Dhirubhai Ambani

Thursday, February 25, 2010

Dhirubhai Ambani

Founder of an Indian industrial empire

Dhirajlal Hirachand Ambani, businessman: born Chorwad, India 28 December 1932; married (two sons, two daughters); died Bombay 6 July 2002.

Like many first generation taipans, Dhirubhai Ambani's meteoric rise from a petrol pump attendant in Yemen in the late 1940s to India's foremost industrialist, heading a business empire worth over $12.5bn, was paved with an intricate web of political patronage, deceit and corruption. But it was fired by Ambani's unmatched hunger and fierce entrepreneurial drive and skills that drove him to build Reliance Industries which includes the world's fifth largest refinery – but the largest greenfield plant ever – and hugely profitable textile mills, all located in his native western India.

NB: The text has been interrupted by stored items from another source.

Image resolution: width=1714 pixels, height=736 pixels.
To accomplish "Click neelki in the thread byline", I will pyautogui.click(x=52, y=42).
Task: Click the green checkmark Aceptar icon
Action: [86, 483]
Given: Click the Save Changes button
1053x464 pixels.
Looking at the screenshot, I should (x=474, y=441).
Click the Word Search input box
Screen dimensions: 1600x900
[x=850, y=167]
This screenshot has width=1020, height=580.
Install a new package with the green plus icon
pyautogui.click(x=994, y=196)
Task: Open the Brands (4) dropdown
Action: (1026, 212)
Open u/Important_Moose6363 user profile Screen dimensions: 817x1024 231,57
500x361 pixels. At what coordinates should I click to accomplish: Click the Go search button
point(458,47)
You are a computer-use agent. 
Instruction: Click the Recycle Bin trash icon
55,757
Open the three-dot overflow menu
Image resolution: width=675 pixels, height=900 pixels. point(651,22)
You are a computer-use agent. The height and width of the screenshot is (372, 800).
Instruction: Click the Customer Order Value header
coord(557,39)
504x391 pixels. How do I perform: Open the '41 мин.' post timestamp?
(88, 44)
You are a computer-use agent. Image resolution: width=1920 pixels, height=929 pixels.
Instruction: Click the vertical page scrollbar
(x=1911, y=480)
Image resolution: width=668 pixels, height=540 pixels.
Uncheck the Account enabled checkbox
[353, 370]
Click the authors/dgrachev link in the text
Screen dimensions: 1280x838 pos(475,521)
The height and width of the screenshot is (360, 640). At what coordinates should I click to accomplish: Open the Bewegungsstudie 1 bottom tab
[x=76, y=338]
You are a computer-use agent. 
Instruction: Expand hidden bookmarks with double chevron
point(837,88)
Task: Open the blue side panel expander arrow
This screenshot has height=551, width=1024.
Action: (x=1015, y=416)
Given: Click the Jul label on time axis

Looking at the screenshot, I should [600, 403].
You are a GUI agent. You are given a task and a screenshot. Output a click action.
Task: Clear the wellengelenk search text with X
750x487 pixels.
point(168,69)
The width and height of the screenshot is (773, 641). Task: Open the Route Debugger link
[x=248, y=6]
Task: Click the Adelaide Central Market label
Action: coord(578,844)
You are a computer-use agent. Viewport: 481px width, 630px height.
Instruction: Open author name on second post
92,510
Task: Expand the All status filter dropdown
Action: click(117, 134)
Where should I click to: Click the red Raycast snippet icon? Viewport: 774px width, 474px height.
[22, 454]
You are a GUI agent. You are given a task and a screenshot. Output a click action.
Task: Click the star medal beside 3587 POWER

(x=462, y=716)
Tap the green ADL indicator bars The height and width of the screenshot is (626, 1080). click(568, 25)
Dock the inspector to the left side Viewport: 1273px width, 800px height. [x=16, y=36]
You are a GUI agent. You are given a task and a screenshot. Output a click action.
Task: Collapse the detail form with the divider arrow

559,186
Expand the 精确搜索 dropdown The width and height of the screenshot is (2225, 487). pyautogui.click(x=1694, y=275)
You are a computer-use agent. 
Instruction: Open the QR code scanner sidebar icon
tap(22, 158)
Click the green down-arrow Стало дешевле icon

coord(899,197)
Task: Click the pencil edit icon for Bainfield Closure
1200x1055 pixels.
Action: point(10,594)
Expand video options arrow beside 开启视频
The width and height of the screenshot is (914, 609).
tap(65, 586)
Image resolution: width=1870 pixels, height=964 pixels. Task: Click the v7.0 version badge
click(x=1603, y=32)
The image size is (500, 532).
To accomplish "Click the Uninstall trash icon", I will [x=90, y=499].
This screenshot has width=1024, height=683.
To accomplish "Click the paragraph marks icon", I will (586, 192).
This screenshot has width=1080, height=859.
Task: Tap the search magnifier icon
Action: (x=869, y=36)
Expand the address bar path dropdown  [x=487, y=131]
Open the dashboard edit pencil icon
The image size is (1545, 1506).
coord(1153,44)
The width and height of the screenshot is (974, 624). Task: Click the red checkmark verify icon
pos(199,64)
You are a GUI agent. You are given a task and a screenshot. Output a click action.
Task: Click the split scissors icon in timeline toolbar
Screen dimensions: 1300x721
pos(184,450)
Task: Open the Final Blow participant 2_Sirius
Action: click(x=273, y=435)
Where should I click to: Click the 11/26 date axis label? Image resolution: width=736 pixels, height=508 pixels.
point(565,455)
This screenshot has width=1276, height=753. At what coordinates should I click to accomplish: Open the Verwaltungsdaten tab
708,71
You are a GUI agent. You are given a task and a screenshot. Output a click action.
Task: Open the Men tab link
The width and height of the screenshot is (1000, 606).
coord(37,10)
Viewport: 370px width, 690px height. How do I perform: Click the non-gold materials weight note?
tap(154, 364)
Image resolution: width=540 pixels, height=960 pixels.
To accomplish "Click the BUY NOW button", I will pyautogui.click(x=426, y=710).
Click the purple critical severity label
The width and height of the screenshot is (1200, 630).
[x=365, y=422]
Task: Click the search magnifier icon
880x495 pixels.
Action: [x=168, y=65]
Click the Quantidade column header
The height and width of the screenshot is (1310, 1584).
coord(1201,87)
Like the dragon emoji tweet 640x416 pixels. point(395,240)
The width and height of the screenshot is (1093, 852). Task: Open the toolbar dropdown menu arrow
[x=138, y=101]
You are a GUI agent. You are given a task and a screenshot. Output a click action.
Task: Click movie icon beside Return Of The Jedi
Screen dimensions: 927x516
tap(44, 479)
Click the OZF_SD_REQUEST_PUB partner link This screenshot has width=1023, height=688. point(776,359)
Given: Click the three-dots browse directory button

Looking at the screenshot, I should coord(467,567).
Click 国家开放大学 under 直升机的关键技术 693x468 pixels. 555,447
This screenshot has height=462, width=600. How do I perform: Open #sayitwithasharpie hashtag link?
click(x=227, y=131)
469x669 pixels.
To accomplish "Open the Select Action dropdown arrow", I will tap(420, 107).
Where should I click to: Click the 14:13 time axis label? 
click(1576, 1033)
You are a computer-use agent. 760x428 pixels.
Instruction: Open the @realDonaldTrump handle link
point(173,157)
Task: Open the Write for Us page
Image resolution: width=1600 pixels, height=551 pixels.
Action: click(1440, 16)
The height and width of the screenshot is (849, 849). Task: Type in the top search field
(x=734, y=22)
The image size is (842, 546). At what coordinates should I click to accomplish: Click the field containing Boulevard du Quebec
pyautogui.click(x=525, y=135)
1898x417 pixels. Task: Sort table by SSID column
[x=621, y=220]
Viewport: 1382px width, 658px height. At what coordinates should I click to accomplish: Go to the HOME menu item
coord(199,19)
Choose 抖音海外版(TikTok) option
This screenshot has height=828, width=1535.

Forty-five years after setting up a small trading business in the country's financial capital, Bombay, in a room not big enough to accommodate more than four people at a time, Ambani's Reliance Industries became India's first Fortune 500 private sector company. It accounts for around 30 per cent of the total profit of all private Indian companies and for five per cent of all exports, manufactures three per cent of the country's Gross Domestic Product and contributes 10 per cent to the state's indirect tax revenues. "The problem with Indians," Ambani said once, whilst tirelessly building up his businesses, "is that we have lost the habit of thinking big".

Ambani – better known simply as Dhirubhai – also created an investors revolution by bringing the stock markets within the common man's reach after Reliance Industries began its spate of public and special rights issues in the late 1970s.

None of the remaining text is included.